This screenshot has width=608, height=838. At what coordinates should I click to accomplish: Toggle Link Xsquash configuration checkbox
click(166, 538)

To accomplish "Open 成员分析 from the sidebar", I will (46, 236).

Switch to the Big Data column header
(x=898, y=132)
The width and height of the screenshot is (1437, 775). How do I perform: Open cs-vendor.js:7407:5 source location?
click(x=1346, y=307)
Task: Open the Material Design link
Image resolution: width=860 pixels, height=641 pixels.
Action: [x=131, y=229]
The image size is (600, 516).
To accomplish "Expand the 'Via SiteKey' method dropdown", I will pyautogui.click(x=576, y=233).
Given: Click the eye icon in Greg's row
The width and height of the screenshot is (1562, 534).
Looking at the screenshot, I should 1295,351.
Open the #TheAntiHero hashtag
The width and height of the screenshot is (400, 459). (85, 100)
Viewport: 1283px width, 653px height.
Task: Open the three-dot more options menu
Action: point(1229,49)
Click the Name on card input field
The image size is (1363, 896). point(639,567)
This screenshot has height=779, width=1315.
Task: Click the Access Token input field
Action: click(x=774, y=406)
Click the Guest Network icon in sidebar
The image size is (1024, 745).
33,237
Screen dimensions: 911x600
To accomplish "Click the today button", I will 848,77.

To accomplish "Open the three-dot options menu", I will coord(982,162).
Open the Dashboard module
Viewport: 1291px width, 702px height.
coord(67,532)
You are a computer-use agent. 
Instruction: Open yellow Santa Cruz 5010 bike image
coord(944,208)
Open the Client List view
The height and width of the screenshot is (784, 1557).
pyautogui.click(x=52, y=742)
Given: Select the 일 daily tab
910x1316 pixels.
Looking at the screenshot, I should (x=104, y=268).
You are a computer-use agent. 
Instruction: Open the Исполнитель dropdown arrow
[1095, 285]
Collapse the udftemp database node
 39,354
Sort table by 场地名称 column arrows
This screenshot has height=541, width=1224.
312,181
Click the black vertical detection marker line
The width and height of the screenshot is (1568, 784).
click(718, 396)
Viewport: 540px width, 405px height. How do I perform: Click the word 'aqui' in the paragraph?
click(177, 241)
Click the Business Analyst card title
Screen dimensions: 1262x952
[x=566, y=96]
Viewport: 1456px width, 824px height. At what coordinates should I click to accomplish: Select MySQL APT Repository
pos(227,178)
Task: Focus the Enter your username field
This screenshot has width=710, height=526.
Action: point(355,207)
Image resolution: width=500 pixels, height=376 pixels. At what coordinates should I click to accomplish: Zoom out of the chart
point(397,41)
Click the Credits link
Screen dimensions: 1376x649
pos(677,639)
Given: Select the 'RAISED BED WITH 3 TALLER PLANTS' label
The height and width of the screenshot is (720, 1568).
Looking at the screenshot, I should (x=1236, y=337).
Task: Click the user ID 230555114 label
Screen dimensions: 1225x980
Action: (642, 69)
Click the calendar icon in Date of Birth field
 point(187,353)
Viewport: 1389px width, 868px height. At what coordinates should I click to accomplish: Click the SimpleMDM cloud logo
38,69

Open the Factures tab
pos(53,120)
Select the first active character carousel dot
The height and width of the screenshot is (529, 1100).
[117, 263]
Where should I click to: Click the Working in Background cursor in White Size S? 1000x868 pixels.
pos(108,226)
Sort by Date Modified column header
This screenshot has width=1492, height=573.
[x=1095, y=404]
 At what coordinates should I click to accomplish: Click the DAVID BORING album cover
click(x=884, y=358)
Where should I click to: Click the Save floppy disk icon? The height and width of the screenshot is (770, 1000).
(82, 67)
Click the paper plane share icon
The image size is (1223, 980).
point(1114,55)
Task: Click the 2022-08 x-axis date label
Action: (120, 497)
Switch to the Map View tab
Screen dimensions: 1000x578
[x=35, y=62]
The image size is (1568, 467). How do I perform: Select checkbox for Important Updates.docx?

_Directions for this task:_ Convert the records into a Markdown table with the columns Row and Line, starting at the line that contains "Switch to the Big Data column header" and ending at the line that contains "[x=566, y=96]", both included. Number each line and leave out any blank lines.

_Completed exercise:_
| Row | Line |
|---|---|
| 1 | Switch to the Big Data column header |
| 2 | (x=898, y=132) |
| 3 | The width and height of the screenshot is (1437, 775). How do I perform: Open cs-vendor.js:7407:5 source location? |
| 4 | click(x=1346, y=307) |
| 5 | Task: Open the Material Design link |
| 6 | Image resolution: width=860 pixels, height=641 pixels. |
| 7 | Action: [x=131, y=229] |
| 8 | The image size is (600, 516). |
| 9 | To accomplish "Expand the 'Via SiteKey' method dropdown", I will pyautogui.click(x=576, y=233). |
| 10 | Given: Click the eye icon in Greg's row |
| 11 | The width and height of the screenshot is (1562, 534). |
| 12 | Looking at the screenshot, I should 1295,351. |
| 13 | Open the #TheAntiHero hashtag |
| 14 | The width and height of the screenshot is (400, 459). (85, 100) |
| 15 | Viewport: 1283px width, 653px height. |
| 16 | Task: Open the three-dot more options menu |
| 17 | Action: point(1229,49) |
| 18 | Click the Name on card input field |
| 19 | The image size is (1363, 896). point(639,567) |
| 20 | This screenshot has height=779, width=1315. |
| 21 | Task: Click the Access Token input field |
| 22 | Action: click(x=774, y=406) |
| 23 | Click the Guest Network icon in sidebar |
| 24 | The image size is (1024, 745). |
| 25 | 33,237 |
| 26 | Screen dimensions: 911x600 |
| 27 | To accomplish "Click the today button", I will 848,77. |
| 28 | To accomplish "Open the three-dot options menu", I will coord(982,162). |
| 29 | Open the Dashboard module |
| 30 | Viewport: 1291px width, 702px height. |
| 31 | coord(67,532) |
| 32 | You are a computer-use agent.  |
| 33 | Instruction: Open yellow Santa Cruz 5010 bike image |
| 34 | coord(944,208) |
| 35 | Open the Client List view |
| 36 | The height and width of the screenshot is (784, 1557). |
| 37 | pyautogui.click(x=52, y=742) |
| 38 | Given: Select the 일 daily tab |
| 39 | 910x1316 pixels. |
| 40 | Looking at the screenshot, I should (x=104, y=268). |
| 41 | You are a computer-use agent.  |
| 42 | Instruction: Open the Исполнитель dropdown arrow |
| 43 | [1095, 285] |
| 44 | Collapse the udftemp database node |
| 45 |  39,354 |
| 46 | Sort table by 场地名称 column arrows |
| 47 | This screenshot has height=541, width=1224. |
| 48 | 312,181 |
| 49 | Click the black vertical detection marker line |
| 50 | The width and height of the screenshot is (1568, 784). |
| 51 | click(718, 396) |
| 52 | Viewport: 540px width, 405px height. How do I perform: Click the word 'aqui' in the paragraph? |
| 53 | click(177, 241) |
| 54 | Click the Business Analyst card title |
| 55 | Screen dimensions: 1262x952 |
| 56 | [x=566, y=96] |